Religions competing with other religions in a global society not only doesn’t dilute the evolutionary definition of religion, but, in fact, illuminates the need for a world meta-religion that does for global society what national religions used to do for nations - give a large group of unrelated, biologically tribal individuals an imaginary sense of group identity.

Politics gives identity to competing factions within a society (fostering civil war). Religion gives identity to a whole society (fostering civil peace). The difference could hardly be more stark.

It may well be that when religions fail, as ours arguably are doing in pockets, people turn to whatever they still find believable to find meaning, even if that is fighting. But fighting will never bring peace, as George Carlin humorously pointed out. There is no lasting explanation, morality, belonging, or justification in "We're right and you're wrong."

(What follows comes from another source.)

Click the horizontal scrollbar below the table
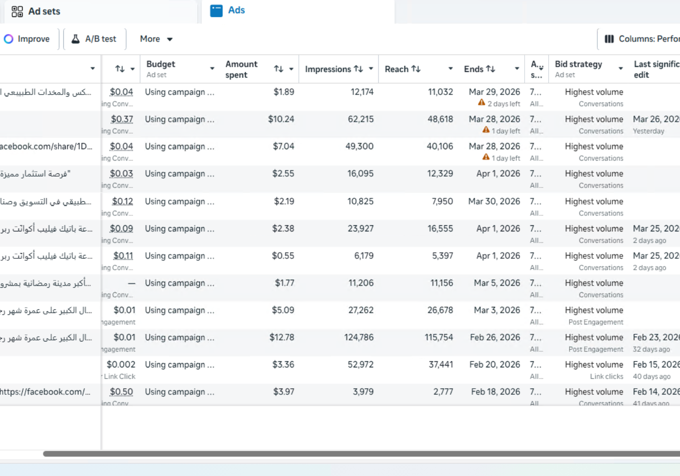The height and width of the screenshot is (476, 680). 359,454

If a global religion were to emerge it would need to turn explanation over to science, morality over to ethics, belonging over to Homo sapiens, and justification over to philosophy. What it can safely continue to offer for the foreseeable future, with no apparent competition, is the same regular training in self transcendence that has defined it since its beginning. I would argue that it is the hunger for absolutes, along with every other Pleistocene instinct, that is religion's competition. It has always been religion's esoteric purpose to retrain those instincts for the world we inhabit now.

5

Too much wacky weed is Obviously not good for you.......

4

Kurt Vonnegut: "I do not need the promise of reward or the threat of punishment, to be a good decent person" or something close to that. very true

Leetx Level 7 June 22, 2022

And yet could not pomise of reward or threat of punishment, make some turn away from being a good person. So while it may not make anyone better, it could make them worse.

I didn't think of that. yes... you are right... see it every day @Fernapple

1

So your point is, you would like to speak out in favour of acts of violence, and the promoting of them. Good luck with that. (irony)

4

Very well observed and thoughtful commentary which shows that the non religious cannot relax.